For the data below, please report each line where the word "Expand" is found.

Saved entries
◇ ◇ ◇ ◇ ◇ ◇ ◇

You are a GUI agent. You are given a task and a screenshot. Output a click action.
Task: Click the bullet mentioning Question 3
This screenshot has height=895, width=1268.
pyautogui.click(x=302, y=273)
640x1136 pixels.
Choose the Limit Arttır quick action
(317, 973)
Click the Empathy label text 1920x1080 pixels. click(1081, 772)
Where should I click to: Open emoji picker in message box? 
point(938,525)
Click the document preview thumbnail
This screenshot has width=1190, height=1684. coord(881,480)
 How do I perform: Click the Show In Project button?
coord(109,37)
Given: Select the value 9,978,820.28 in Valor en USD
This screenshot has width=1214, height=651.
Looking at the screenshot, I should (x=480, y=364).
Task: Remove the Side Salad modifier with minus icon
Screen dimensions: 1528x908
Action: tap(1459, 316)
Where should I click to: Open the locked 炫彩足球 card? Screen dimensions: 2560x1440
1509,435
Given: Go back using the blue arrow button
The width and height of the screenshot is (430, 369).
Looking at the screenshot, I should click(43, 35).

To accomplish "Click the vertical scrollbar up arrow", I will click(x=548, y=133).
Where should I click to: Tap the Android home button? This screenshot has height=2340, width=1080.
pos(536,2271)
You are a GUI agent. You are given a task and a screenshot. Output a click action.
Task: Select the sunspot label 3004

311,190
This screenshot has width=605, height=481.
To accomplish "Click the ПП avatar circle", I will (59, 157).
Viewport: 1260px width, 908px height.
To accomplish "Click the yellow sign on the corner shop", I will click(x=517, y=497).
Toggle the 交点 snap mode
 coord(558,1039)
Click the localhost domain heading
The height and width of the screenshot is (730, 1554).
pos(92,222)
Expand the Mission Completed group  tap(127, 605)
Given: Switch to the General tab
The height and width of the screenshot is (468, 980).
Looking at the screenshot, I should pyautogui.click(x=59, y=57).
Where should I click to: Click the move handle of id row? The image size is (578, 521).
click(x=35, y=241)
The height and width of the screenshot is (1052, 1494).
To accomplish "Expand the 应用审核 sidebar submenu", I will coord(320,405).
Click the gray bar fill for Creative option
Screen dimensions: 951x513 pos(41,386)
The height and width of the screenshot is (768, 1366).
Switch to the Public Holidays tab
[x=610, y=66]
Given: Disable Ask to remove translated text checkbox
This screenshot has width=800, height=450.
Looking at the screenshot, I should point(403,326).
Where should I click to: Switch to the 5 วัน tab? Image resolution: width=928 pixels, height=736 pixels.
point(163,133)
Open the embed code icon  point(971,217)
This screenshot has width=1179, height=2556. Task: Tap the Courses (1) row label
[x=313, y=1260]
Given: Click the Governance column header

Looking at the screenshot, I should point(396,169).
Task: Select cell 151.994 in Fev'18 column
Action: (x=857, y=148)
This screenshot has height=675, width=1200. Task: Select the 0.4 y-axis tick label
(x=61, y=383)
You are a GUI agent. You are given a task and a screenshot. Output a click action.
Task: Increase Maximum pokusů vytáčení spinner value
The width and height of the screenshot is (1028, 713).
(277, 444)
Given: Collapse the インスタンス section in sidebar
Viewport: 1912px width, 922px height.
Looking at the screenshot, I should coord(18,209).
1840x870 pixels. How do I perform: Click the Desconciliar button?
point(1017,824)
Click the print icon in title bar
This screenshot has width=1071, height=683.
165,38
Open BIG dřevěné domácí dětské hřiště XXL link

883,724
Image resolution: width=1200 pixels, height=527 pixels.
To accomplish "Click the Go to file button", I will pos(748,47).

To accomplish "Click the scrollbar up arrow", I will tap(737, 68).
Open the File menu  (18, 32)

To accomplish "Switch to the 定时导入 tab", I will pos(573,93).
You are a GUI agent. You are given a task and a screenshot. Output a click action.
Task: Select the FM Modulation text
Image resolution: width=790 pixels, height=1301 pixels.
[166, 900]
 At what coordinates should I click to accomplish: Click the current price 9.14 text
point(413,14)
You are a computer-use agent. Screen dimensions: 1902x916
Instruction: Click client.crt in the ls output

◇ ◇ ◇ ◇ ◇ ◇ ◇

■ **ANSWER FOR THIS EXERCISE**
Expand the Mission Completed group  tap(127, 605)
To accomplish "Expand the 应用审核 sidebar submenu", I will coord(320,405).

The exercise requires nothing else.